"Calandrino e l’elitropia"

 

 

RIASSUNTO

L’ottava giornata ha per tema la beffa. Lauretta racconta una burla ai danni dello sciocco di turno: Calandrino.

Calandrino, personaggio realmente esistito, è il semplice, lo sciocco per antonomasia (ad un livello ancora superiore a quello raggiunto da Guccio Porco) e la cosa peggiore è che Calandrino è convinto di essere furbo. Proprio tale caratteristica fa partecipare positivamente il lettore alla burla, quasi che Calandrino meritasse il crudele scherzo di cui è vittima.

A Firenze, un "dipintore" chiamato Calandrino ha per amici altri due "dipintori": Bruno e Buffalmacco, uomini molto più furbi di lui e che spesso lo prendevano in giro approfittando della sua stupidità.

Trovandolo nella chiesa di S. Giovanni ad osservare il Tabernacolo coinvolgono in un crudele scherzo. Maso, un altro amico, illustra a Calandrino le virtù delle pietre preziose che si trovavano in terre lontane come la famosa terra di Bengodi nella quale si legavano le vigne con le salsicce e vi era una montagna di formaggio parmigiano grattugiato sopra la quale vi erano persone che cuocevano maccheroni in brodo di cappone e li buttavano giù. In questo paese vi era ovviamente un fiume di vernaccia.

Molto interessato Calandrino chiede dove fosse tale paese. La risposta di Maso conferma i dubbi dell’uomo: è lontano più di "millanta" miglia, "più là che Abruzzi".

Comunque pietre preziose si trovano anche vicino la città: nel Mugnone. Fra queste pietre vi è l’elitropia, la pietra che dona l’invisibilità.

Alle tre del pomeriggio ("ora della nona") Calandrino propone a Bruno e Buffalmacco di cercare la famosa pietra (nera) che avrebbe dato loro la ricchezza. Concordano di andare al Mugnone la domenica mattina.

Arrivati sul posto Calandrino raccoglie tutte le pietre nere che trova e, verso l’ora di pranzo, è così carico di pietre che quasi non ce la fa più a camminare.
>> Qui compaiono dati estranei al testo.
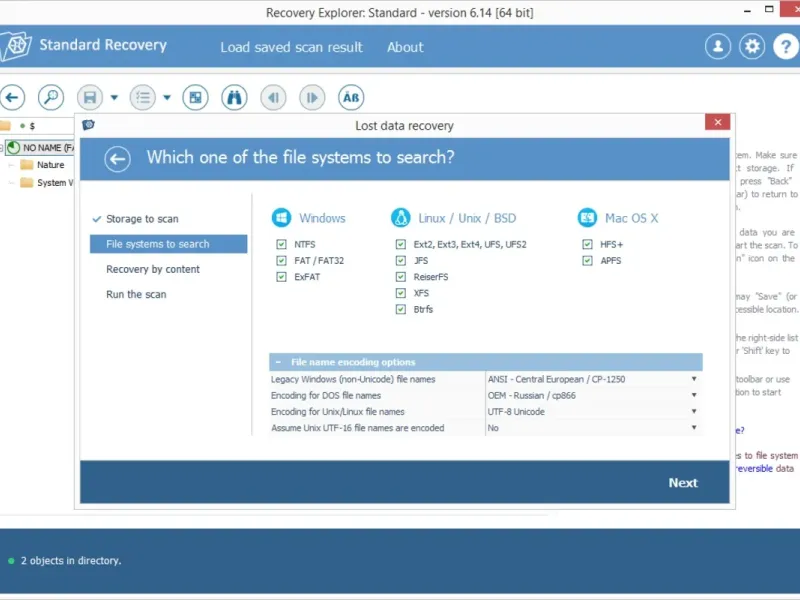
Task: Disable the APFS file system option
Action: (588, 261)
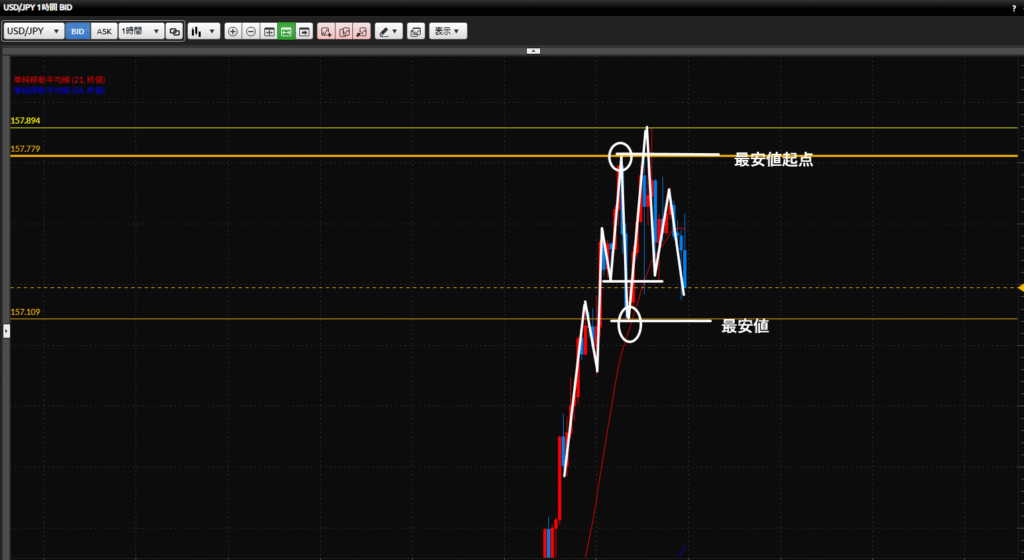Image resolution: width=1024 pixels, height=560 pixels.
Task: Open the USD/JPY currency pair dropdown
Action: pyautogui.click(x=34, y=31)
I due amici iniziano a fingere di non vederlo e Calandrino non parla per non far scoprire loro di aver trovato la pietra che dona l’invisibilità.

Lo prendono anche a sassate.

Il colmo della beffa: mentre Calandrino torna in città nessuno lo saluta, quindi egli non ha dubbi circa la sua invisibilità.

Arrivato a casa Monna Tessa, la moglie, lo rimprovera perché ha fatto tardi per il pranzo. Calandrino picchia la moglie. Spiegherà agli amici di essere molto sfortunato: aveva trovato l’elitropia ma sua moglie ne aveva annullato la virtù perché le donne, è risaputo, fanno perdere la virtù a tutte le cose.

 

PERSONAGGI

Il Boccaccio non ha descritto l’aspetto fisico dei personaggi eccezion fatta per Monna Tessa, ma le informazioni date nella novella sono sufficienti; risulta facile immaginarli.

 

DIMENSIONE SPAZIO-TEMPO

La narrazione, si svolge in tre quadri ambientati in luoghi e tempi diversi:

 

GIUDIZIO

Non sono mai riuscito a ridere di questa novella, il riso appare alquanto amaro e vorrei che le cose fossero andate diversamente.

Durante gli anni della scuola media l’avevo letta e ne avevo, assieme al professore, cambiato proprio il finale. Una mia compagna interpretava Monna Tessa e, al ritorno di Calandrino prendeva una scopa e, avendo capito lo scherzo dei suoi amici, picchiava lei i tre uomini. Tale finale mi sembrava (e mi sembra) molto più comico!